USDA is making $1 million available to defray producers' annual organic certification costs in the states of Connecticut, Delaware, Maine, Maryland, Massachusetts, Nevada, New Hampshire, New Jersey, New York, Pennsylvania, Rhode Island, Utah, Vermont, West Virginia and Wyoming. The funding is particularly important to small producers to meet the voluntary uniform standards set forth by the National Organic Program regulations for the production of organic products that are to be labeled as "100 percent organic," "organic" or "made with organic ingredients," notes USDA Secretary Mike Johanns.
"Without this assistance, many farmers wouldn't be able cover the costs of organic certification because the process is lengthy and costly," he says. "In the 2007 Farm Bill proposal, the Administration recommends that this program be re-authorized and expanded to include all 50 states and permit food producers and handlers to be eligible as well as increase the cost share reimbursement which will help small organic farmers meet these costs."

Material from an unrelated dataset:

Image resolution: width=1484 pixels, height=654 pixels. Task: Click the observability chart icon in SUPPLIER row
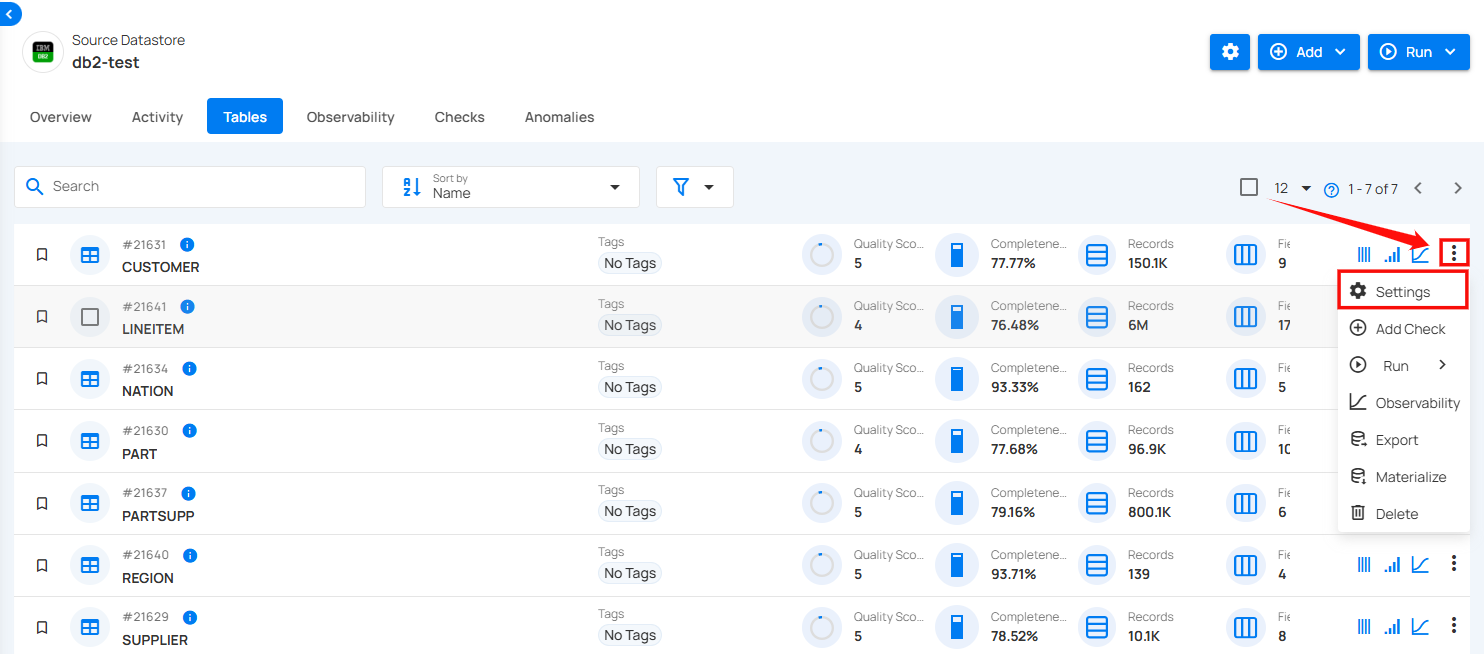pyautogui.click(x=1419, y=627)

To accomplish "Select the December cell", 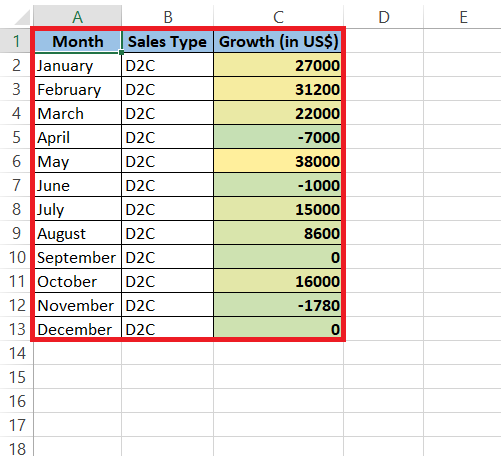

The Agricultural Management Assistance Program, authorized by the Federal Crop Insurance Act (7 U.S.C. 1524); will allocate funds to the 15 states in proportion to the number of organic producers in each state. The states, in turn, will reimburse each eligible producer for up to 75 percent of its organic certification costs, not to exceed $500. Each state is allowed to retain 4 percent of the total amount granted as an administration fee.

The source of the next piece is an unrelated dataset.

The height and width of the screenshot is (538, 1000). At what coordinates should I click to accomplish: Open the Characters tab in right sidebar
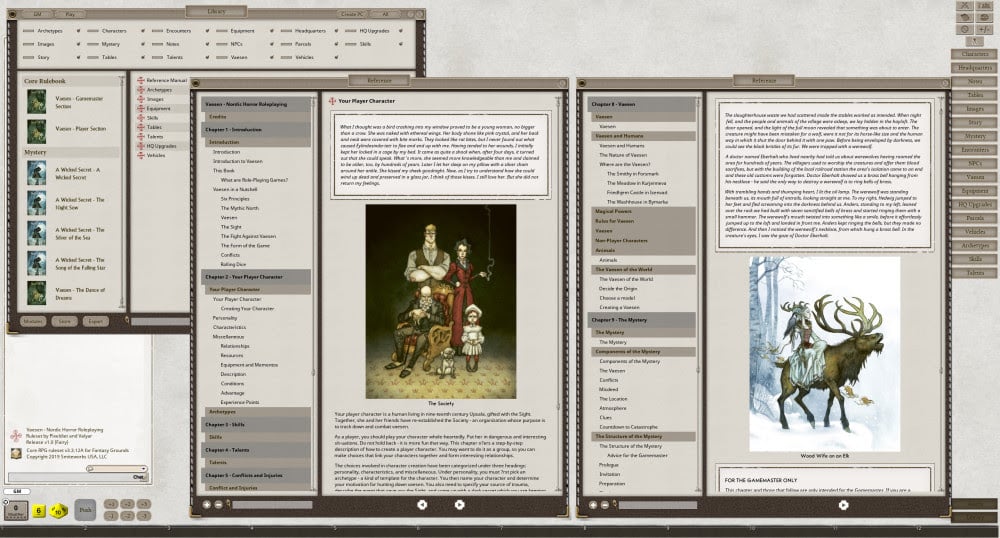tap(974, 54)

This program is in addition to and separate from the National Organic Certification Cost Share Program, which also is administered by USDA's Agricultural Marketing Service. The National program, part of the Farm Security and Rural Investment Act of 2002, received one-time funding of $5 million, which was obligated to participating states through cooperative agreements.
In order to be eligible for reimbursement, an organic production operation must be located within one of the 15 designated states, meet the USDA national organic standards for organic production, and have received certification or update of certification by a USDA-accredited certifying agent during the period of Oct. 1, 2007, through Sept. 30, 2008.
A notice announcing the program was published in the Aug. 29, 2007 Federal Register.
Applications by states for federal assistance and cooperative agreements must be requested from and submitted to: Robert Pooler, Agriculture Marketing Specialist, National Organic Program, USDA Stop 0268, Room 4008-S, 1400 Independence Ave., SW, Washington DC 20250-0268; tel. (202) 720-3252; fax (202) 205-7808.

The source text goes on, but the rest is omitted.